Posted on 02/25/2019 2:44:22 PM PST by BenLurkin
Trek nerds know what went down, at least in its rough outlines, and Marc Cushman gives all the sordid details in the first volume of his essential tome, These Are the Voyages. Ellison, already a respected writer of SF stories and screenplays for series like The Outer Limits, was commissioned by Roddenberry in 1966 to write an episode for the first season of his new space series. The treatment Ellison delivered contained the brilliant premise we all know and loveKirk travels into the past and falls in love with an idealistic peace activist whom he must then allow to die but it was also totally unfilmable as written, at least to fit within a single hour of network TV. Also, it contained dark elements that were way out of character with what Roddenberry envisioned for his still-unaired utopian show.
Ellisons version opens with a drug deal. The ships navigator, hopelessly addicted to an alien narcotic called the Jewels of Sound, purchases some of the stuff from a shady officer named Beckwith. We fade to the bridge, where the navigator, now high as a kite, nearly destroys the ship and is relieved by an angry Mr. Spock. When the navigator, below decks, announces to Beckwith hes going to go straight and turn the dealer in, Beckwith murders him. There follows a court martial that finds Beckwith guilty, and Kirk and Spock lead a landing party down to a desolate planet to execute Beckwith by firing squad. Their immediate punitive plans are interrupted when they spot an ancient city high in the distant mountains. Because Star Fleet protocols prohibit executing criminals on inhabited worlds, they need to investigate this city before executing Beckwith, a creature not even worth calling a man.
(Excerpt) Read more at thenightshirt.com ...
Alien narcotics would probably be phenomenal.
The Red Rock O we scored in the 80’s was fantastic! And tasty!
One thing I never understood, is when McCoy changed history, and Starfleet as we know it never existed, the Enterprise never existed, etc. then Kirk and Spock and the landing party would never have been on that planet with the time portal. So they wouldn’t have been in a position to go back in time themselves to change history back to what it should have been.
Maybe I’m missing something. Of course, based on that idea I just noted, then there’s no storyline for the episode.
It was always my understanding that Kirk went back and stayed becoming a police officer first then the founding partner of a prestigious Boston law firm before contracting Mad Cow Disease and dying.
It was the field effect of being in close proximity to the Guardian. Since that was the device manipulating time, the whole planet was basically a paradox.
At least, that’s how I understood it.
Dr. Who had a serial about narcotics and an addicted navigator.
https://en.m.wikipedia.org/wiki/Nightmare_of_Eden
It’s a favorite from the Baker era.
Had I known that a large piece of liver could make us see into the past, I might have eaten more of it.
Time travel gives me a headache!
“...when McCoy changed history, and Starfleet as we know it never existed, the Enterprise never existed...Kirk and Spock...would never have been on that planet with the time portal. So they wouldnt have been in a position to go back in time themselves to change history back to what it should have been.
Maybe Im missing something.... [Dilbert San Diego, post 4]
The author of the web essay does touch on this, just past half way through his own text.
Paradoxes are an inescapable but central feature of time-travel stories, even before one attempts to address the moral implications.

****************

■ EXERCISE REQUIREMENTS ■
1 > Set down a passage from the Star Trek post word for word, beginning at the words "Maybe I’m missing" and stopping after the words "basically a paradox.".
2 > In the Star Trek post, what is the name of the alien narcotic the ship's navigator is addicted to in Ellison's version?
3 > Extend the Star Trek post by writing what comes after its last sentence.

■ Extracted records ■
****************

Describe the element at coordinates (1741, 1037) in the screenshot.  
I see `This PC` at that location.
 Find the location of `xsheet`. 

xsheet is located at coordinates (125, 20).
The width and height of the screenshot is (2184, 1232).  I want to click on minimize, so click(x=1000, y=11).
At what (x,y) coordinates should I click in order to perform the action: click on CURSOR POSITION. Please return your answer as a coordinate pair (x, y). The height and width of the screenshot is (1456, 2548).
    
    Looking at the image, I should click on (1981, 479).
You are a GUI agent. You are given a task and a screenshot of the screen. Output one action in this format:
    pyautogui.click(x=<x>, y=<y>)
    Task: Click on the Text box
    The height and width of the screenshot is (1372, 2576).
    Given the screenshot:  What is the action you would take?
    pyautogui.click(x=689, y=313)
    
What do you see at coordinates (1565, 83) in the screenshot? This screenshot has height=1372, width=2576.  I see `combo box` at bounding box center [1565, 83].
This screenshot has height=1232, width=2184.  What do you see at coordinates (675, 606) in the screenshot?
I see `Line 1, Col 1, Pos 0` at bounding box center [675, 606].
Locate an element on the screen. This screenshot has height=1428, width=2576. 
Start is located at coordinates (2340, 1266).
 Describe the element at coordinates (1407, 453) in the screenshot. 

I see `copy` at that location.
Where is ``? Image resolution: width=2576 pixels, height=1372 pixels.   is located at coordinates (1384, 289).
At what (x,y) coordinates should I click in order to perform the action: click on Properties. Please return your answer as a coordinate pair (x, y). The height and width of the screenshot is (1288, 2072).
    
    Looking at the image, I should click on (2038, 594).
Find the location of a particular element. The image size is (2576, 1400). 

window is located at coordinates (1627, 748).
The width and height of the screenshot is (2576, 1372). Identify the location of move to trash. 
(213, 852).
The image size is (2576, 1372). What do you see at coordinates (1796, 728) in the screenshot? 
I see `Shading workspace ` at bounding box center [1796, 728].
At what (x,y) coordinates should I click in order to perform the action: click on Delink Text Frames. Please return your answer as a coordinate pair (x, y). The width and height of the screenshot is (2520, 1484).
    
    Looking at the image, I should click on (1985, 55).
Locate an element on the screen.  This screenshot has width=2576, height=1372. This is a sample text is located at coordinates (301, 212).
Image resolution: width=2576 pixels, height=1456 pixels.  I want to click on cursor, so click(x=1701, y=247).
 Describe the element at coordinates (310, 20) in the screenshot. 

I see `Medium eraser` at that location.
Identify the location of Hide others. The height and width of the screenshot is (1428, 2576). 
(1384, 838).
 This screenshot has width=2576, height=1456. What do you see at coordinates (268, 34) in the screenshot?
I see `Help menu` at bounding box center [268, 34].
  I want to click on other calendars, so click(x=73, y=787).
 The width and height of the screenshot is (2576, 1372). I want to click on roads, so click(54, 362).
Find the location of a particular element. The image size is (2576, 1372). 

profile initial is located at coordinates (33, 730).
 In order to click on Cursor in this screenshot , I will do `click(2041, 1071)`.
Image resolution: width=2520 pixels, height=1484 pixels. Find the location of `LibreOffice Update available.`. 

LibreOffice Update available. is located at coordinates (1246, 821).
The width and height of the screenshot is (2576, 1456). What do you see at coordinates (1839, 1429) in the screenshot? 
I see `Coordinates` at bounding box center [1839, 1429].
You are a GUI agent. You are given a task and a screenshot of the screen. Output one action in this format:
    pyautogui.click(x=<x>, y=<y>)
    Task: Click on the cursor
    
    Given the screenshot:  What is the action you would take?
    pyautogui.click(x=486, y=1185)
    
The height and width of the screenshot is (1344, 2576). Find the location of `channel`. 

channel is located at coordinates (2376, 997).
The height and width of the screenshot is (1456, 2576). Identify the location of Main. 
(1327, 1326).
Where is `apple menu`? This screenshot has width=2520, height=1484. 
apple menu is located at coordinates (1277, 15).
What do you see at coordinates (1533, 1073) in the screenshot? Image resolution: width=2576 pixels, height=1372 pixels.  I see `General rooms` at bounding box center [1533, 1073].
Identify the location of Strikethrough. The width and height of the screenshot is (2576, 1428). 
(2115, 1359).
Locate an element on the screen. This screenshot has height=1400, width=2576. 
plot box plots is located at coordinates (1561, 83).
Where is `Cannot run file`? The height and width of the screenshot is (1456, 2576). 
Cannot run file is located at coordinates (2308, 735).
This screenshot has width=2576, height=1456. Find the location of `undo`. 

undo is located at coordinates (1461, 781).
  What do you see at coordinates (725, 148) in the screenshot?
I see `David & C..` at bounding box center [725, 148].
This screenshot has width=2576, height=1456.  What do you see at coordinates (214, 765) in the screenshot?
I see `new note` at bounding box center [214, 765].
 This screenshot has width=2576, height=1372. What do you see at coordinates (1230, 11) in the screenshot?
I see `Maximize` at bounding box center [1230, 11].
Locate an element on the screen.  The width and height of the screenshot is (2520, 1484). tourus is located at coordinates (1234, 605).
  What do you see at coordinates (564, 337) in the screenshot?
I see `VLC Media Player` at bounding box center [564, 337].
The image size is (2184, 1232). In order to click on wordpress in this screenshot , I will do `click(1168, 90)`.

****************

■ ANSWERS TO THIS EXERCISE ■
1 >
Maybe I’m missing something. Of course, based on that idea I just noted, then there’s no storyline for the episode.
It was always my understanding that Kirk went back and stayed becoming a police officer first then the founding partner of a prestigious Boston law firm before contracting Mad Cow Disease and dying.
It was the field effect of being in close proximity to the Guardian. Since that was the device manipulating time, the whole planet was basically a paradox.

2 > The Jewels of Sound.

3 >
Mostly, they are ignored, except when they aren’t - in the latter case, the story can become more confusing than ever. The early Doctor Who plots ignored them but the latter-day re-imagining (?) that began with Christopher Eccleston as the Doctor tackled some head-on, causing many of us fans to become more lost than we were.
Star Trek TV episodes and film plots usually used a light treatment, that leaned heavily on Gene Rodenberry’s goofy utopian outlook, or romantic/sentimental mush.
There aren’t any truly final, fully satisfying answers; some fans find it all endlessly fascinating and go about the motions of endless debate that can’t resolve the muddle. Others find it annoying, sometimes to the point where they can no longer summon that “suspension of disbelief” necessary to enjoyment of the show.
Many forum members have a strong sense of “should have been.” It leads us to deplore the messy and murky nature of reality, and strive to impose what we think is proper orderliness on situations. Sometimes this results in success and progress. Sometimes it only causes us to become yet more frustrated.
That problem is common in time travel scenarios. In Michael Crichton's novel "Timeline," one group of scientists travels back to the year 1357, where they (of course) get into trouble. A second group of scientists is sent back to rescue them. I thought, "Why not just send the second group to arrive just before the first group arrived?" The second group could warn the first group, and they could both return to the present immediately, avoiding the trouble. Unfortunately, that way the storyline both occurred and did not occur.
I suspect that time travel, if it is possible, requires a multiverse.
#4 Time stood still on the planet by the time portal.
So how do you go about getting the earth back exactly where it was in the universe 500 years ago in time?
I'm thinking that's pretty much hard to do.
Quantum entanglement has been demonstrated over hundreds of miles. That also sounds pretty hard to do, but it happens.
https://www.sciencealert.com/physicists-just-quantum-entangled-photons-between-earth-and-space
I think time travel stories should be classified as fantasy, not fiction, but maybe I am wrong. The real world is a very strange place.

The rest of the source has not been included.